К счастью, среди приезжих нашлась торговка, привёзшая с собой целую гору противней и свежую свинину. Она не замедлила открыть торговлю, наскоро соорудив из кукурузных стеблей некое подобие шатра. О дровах ей заботиться не приходилось, их в изобилии доставляла Тисса. На переправе у корчмаря водилось вино, правда кислое, но за неимением лучшего хорошо было и такое. Впрочем, каждый венгерец, отправляясь в дальний путь, берёт с собой флягу вина и торбу с провизией.
Скучающие постояльцы заводили знакомства и вели нескончаемые разговоры.

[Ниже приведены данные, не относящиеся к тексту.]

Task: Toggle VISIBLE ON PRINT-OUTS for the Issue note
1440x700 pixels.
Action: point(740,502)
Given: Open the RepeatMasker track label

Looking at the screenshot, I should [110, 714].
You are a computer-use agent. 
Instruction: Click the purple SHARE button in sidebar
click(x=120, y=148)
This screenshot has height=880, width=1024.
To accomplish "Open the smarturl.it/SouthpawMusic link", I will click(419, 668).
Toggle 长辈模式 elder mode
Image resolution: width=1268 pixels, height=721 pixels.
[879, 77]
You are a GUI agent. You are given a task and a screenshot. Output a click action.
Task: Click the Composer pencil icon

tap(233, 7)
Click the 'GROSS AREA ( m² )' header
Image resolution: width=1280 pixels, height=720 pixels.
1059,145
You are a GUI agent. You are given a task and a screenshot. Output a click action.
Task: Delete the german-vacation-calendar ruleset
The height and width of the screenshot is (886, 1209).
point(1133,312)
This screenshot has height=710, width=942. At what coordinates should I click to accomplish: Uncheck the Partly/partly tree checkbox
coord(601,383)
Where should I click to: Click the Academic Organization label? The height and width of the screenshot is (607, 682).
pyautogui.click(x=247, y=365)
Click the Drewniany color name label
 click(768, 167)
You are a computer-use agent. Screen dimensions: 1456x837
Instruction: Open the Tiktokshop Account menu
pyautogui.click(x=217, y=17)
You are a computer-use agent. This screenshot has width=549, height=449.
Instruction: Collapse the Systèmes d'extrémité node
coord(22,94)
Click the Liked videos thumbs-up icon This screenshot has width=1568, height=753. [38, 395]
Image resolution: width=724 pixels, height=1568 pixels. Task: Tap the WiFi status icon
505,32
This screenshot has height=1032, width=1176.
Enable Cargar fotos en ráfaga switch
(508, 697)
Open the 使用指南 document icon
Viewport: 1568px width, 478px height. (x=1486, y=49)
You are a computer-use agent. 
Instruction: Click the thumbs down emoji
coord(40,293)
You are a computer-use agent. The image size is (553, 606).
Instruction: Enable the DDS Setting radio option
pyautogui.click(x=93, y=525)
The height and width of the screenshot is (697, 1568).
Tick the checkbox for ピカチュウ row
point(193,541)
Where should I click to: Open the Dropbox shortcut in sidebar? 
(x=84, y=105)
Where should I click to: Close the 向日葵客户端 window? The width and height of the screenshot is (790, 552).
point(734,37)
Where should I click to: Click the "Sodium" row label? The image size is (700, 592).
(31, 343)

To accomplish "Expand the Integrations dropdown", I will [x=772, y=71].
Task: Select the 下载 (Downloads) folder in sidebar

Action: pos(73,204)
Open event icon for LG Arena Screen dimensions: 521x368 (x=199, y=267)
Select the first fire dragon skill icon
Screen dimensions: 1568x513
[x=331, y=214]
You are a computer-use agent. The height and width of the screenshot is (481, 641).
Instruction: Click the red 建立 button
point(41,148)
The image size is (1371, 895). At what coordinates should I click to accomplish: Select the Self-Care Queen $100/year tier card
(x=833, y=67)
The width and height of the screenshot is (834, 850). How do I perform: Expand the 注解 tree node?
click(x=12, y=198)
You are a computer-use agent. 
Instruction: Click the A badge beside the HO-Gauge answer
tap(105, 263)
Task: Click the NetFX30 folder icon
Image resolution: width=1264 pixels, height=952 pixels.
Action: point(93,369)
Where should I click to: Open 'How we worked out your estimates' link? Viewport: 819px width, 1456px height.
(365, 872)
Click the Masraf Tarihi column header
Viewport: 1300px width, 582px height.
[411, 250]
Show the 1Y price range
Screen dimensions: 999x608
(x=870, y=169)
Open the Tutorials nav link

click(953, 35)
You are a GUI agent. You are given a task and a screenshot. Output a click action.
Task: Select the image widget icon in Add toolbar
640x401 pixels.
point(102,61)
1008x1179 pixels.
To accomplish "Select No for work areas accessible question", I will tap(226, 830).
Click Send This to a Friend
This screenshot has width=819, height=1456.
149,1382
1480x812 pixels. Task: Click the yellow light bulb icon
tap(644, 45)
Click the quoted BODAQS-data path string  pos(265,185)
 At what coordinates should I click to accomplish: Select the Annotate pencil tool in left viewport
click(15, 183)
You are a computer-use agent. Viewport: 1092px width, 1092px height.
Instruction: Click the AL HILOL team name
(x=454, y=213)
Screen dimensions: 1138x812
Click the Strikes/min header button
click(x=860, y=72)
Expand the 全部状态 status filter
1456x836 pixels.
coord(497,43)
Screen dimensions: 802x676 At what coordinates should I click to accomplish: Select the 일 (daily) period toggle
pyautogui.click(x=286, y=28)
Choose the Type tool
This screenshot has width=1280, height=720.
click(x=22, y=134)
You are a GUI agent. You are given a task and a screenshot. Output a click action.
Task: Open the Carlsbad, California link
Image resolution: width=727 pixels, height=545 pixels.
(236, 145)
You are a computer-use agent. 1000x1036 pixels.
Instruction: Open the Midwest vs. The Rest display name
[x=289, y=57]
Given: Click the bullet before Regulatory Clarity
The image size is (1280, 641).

Дебреценский сапожник и дубильщик из Балмазуйвароша уже считаются старыми знакомыми. Скорняка все называют кумом. Пряничник хоть и сидит за отдельным столом (воображая, что он важнее других, так как носит сюртук с красным воротником), но тоже принимает участие в беседе. Попозднее в корчму заходит барышник, но ему разрешается разговаривать только стоя, ибо у него горбатый нос. Когда вошёл пастух, ему тоже освободили местечко за столом: авторитет пастуха признают даже горожане. Оба моравских погонщика остались на дворе стеречь стадо.
Сейчас, пока нет молодки Пундор, разговор идёт тихо и спокойно; приедет она и никому не даст слова вымолвить. Она едет со своим шурином-столяром, их подвода застряла где-то в непролазной грязи. Шурин везёт на ярмарку в Онод разрисованные тюльпанами сундуки, а молодуха Пундор – мыло и восковые свечи.
Когда пастух вошёл в комнату, в ней было так накурено, что он едва различал людей в густом дыму.
– А скажите, кум, – обратился сапожник к скорняку, – вы там, в своём Уйвароше, поближе к хортобадьской корчме… Как это так случилось, что дочь корчмаря напоила зельем табунщика?
У пастуха замерло сердце.
– А так, что красавица Клари готовила жаркое для Шандора не с паприкой, а с вороньим когтем.
В разговор поспешил вмешаться пряничник:
– А мне известно, что она подсыпала в мёд ядовитого зелья, которым травят рыбу.
– Ну, вам, сударь, лучше знать! У вас и часы на золотой цепочке! Но как бы там ни было, из нашего Уйвароша привозили полкового фельдшера для вскрытия тела умершего табунщика. Фельдшер нашёл у него в серёдке вороньи когти. Их положили в спирт, они будут служить доказательством на суде.
– Вы, сударь, уж убили табунщика, а он вовсе не умер от яда, только с ума сошёл. Его отправили в Буду[9]9
Буда – древняя столица Венгрии на правом берегу Дуная; ныне – правобережная часть Будапешта.
[Закрыть] там ему просверлят голову, так как весь яд пошёл в мозг.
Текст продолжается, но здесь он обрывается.